Divân edebiyatının ve tasavvuf geleneğinin en şöhretli isimlerinden biri olan Şeyh Galib, 3 Ocak 1799'da İstanbul'da vefât etti.
Aynı zamanda bir Mevlevî şeyhi ve postnişini olan Şeyh Galib'in edebiyat dünyasında kazandırdığı çok güzel ve mânidar eserleri var: "Hüsn ü Aşk" ve "Harnâme" bunların en akılda kalanları.
* * *
Çok erken yaşlarda vefat eden Şeyh Galib, 1757 yılında İstanbul'da doğdu. Babası Mustafa Reşid Efendi, kuvvetli bir tasavvuf eğitimi içinde yetiştiğinden Mevleviliğe ve Melamiliğe dair tesirli şiirler yazmış bir kişidir. Sadece babası değil, dedesi de Mevlevî tarikatına mansup münevver bir şahsiyet idi.
İşte, edebî ve tasavvufî yönü bu derece yüksek bir aile ortamında yetişen Şeyh Galib de, aynı minval üzere giderek vargücüyle kendini yetiştirmeye çalıştı. Kısa süre içinde Farsça ve Arapça'yı öğrendi. Henüz 24 yaşındayken, Mesnevî dalının en çarpıcı örneklerinden biri olan "Hüsn ü Aşk" isimli eserini tamamladı.

§ Görev
Yukarıdaki Şeyh Galib metnini son cümlesinin ardından devam ettirerek yazın.

§ Kayıt Listesi
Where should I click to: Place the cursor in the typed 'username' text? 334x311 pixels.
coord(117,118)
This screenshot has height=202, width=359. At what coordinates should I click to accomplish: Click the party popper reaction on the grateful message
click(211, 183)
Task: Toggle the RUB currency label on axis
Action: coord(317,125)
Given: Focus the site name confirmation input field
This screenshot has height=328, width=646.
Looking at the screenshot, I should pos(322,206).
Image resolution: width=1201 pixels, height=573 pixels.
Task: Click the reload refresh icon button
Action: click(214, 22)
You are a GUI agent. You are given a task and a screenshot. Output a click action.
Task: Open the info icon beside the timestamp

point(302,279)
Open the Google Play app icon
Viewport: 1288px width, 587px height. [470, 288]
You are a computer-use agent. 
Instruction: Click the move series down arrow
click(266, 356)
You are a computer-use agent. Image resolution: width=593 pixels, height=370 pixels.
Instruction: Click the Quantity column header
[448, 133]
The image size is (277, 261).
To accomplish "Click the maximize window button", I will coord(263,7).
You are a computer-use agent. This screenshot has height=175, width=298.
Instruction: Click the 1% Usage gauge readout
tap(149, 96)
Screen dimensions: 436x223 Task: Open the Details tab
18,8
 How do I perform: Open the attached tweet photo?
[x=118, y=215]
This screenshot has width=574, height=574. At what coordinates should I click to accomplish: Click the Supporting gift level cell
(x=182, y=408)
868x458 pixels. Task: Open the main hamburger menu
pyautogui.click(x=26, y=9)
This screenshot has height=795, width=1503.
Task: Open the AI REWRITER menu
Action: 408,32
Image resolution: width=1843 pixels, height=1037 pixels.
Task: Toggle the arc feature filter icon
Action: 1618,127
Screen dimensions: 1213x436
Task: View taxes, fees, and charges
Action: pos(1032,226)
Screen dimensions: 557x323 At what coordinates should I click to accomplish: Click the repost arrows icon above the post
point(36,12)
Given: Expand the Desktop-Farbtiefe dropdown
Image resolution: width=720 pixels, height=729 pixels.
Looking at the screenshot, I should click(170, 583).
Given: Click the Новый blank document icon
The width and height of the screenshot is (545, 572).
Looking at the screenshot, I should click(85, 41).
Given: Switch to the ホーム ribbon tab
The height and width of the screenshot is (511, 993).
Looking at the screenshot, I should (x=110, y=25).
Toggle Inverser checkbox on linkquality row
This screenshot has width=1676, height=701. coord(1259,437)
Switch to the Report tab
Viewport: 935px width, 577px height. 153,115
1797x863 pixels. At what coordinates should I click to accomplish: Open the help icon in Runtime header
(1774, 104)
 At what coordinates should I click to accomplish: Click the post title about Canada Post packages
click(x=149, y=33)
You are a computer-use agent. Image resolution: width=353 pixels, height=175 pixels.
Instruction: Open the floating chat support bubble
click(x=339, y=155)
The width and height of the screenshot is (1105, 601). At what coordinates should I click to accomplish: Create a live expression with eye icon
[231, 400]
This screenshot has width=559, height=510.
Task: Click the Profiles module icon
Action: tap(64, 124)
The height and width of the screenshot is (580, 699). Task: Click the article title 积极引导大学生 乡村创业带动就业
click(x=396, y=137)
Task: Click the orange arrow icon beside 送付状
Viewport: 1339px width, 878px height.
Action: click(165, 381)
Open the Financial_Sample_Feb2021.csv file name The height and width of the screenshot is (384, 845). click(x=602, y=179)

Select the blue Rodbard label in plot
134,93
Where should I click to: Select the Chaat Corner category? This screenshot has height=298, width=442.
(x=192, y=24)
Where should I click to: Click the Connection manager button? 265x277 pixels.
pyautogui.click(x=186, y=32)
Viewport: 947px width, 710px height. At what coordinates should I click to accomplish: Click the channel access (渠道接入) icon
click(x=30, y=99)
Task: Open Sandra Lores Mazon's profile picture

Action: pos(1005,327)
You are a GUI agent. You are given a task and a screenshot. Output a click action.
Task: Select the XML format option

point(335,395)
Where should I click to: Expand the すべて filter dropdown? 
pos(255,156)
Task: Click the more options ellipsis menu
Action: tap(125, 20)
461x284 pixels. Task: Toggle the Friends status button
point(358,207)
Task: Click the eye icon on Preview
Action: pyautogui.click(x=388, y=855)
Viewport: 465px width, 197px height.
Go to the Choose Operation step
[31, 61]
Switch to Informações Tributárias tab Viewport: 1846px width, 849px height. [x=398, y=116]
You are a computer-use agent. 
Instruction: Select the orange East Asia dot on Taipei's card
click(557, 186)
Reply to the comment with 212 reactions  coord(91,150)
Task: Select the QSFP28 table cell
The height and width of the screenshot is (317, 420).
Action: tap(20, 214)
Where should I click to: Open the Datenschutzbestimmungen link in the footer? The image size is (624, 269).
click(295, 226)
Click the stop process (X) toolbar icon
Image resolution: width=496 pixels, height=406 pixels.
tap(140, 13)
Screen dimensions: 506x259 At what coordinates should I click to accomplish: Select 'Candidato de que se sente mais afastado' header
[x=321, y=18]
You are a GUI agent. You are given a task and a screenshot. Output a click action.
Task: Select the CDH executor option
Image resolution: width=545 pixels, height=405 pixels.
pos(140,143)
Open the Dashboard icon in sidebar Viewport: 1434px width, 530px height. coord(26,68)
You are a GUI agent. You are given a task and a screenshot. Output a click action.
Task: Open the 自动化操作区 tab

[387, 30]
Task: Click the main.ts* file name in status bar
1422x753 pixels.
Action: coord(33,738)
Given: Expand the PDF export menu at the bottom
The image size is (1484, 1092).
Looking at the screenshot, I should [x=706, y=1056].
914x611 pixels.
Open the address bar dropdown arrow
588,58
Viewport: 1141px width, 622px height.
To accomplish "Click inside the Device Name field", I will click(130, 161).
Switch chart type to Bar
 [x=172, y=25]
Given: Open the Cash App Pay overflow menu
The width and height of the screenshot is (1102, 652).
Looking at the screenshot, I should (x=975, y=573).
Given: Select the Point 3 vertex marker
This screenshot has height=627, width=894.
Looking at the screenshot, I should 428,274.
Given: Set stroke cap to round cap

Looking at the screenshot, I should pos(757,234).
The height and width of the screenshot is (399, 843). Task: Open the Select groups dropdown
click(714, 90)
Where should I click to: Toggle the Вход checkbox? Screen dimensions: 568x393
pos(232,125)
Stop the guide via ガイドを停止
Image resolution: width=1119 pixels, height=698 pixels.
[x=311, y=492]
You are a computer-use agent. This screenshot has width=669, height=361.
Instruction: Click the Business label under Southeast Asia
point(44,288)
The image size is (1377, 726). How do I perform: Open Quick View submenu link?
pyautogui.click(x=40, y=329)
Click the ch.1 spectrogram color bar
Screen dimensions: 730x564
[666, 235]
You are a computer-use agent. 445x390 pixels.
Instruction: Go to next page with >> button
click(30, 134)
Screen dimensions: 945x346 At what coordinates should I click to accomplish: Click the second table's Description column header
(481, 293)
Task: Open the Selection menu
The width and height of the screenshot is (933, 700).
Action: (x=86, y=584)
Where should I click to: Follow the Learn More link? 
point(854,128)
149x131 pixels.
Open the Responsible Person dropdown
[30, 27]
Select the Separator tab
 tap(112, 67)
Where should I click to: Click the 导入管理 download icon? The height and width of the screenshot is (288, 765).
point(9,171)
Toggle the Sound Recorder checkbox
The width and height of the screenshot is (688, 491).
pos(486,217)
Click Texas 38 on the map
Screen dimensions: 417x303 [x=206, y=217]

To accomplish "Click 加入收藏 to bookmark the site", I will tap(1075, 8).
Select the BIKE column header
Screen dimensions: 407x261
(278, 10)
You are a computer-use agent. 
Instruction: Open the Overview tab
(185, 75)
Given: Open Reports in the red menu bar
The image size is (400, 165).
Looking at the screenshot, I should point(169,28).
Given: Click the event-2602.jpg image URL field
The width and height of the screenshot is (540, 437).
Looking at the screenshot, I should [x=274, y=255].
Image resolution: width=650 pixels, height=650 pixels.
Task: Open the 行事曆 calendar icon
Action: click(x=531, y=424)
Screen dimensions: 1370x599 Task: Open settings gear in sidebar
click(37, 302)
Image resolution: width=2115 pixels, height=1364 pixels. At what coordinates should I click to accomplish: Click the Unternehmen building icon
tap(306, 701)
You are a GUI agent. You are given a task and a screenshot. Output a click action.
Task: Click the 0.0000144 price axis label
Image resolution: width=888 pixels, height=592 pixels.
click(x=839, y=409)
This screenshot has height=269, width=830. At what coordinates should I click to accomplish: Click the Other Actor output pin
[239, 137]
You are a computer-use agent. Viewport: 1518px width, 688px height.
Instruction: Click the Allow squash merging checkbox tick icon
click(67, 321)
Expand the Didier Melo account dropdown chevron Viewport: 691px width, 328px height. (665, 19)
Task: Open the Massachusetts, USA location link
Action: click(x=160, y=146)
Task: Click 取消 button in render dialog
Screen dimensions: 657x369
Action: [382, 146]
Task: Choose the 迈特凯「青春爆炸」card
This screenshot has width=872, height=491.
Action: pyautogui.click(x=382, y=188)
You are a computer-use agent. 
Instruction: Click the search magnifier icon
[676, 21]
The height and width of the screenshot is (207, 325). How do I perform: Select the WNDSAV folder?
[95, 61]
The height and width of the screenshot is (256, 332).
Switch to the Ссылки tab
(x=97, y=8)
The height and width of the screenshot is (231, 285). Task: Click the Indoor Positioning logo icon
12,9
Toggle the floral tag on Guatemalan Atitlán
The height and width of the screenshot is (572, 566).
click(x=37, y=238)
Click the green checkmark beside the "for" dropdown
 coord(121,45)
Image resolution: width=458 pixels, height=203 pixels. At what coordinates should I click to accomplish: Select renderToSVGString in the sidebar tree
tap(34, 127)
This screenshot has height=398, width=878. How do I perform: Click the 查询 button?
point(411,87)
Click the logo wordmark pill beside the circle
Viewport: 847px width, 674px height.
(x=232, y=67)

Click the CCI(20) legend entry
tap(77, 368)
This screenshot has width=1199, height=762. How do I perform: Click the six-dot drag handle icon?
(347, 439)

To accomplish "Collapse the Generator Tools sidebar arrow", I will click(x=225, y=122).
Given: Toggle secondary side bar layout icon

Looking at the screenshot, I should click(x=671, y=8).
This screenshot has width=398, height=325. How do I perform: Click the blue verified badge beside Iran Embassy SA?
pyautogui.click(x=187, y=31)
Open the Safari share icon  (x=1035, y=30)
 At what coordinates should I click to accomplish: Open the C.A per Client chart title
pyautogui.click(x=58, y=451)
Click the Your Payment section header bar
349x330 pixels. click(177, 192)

§ Alıştırma Çıktısı
Bir yıl sonra Konya'daki Mevlânâ Dergâhında çileye çekilen Şeyh Galib, hasretine dayanamayan babasının isteği üzerine, çile müddetini tamamlayamadan tekrar İstanbul'a döndü.
Şeyh Galib Efendi, İstanbul'daki Yenikapı Mevlevihânesinde çileye girdi ve gerekli süreyi burada tamamladı. Ardından, Sütlüce'deki evine çekilerek burada ilimle uğraşmaya ve eserler yazmaya koyuldu. 1791'de ise, Galata Mevlevihanesi Şeyhliğine getirildi.
Mevlevî Şeyhliği esnasında, Sultan III. Selim'le olan yakınlığı ve samimiyeti ziyadeleşti. Bu sebeple, harabeye dönen Kasımpaşa Mevlevihanesini padişaha tamir ettirdi.
3 Ocak 1799'da vefat eden Şeyh Galib'in mezarı Galata Mevlevihanesinin avlusundaki türbenin içindedir.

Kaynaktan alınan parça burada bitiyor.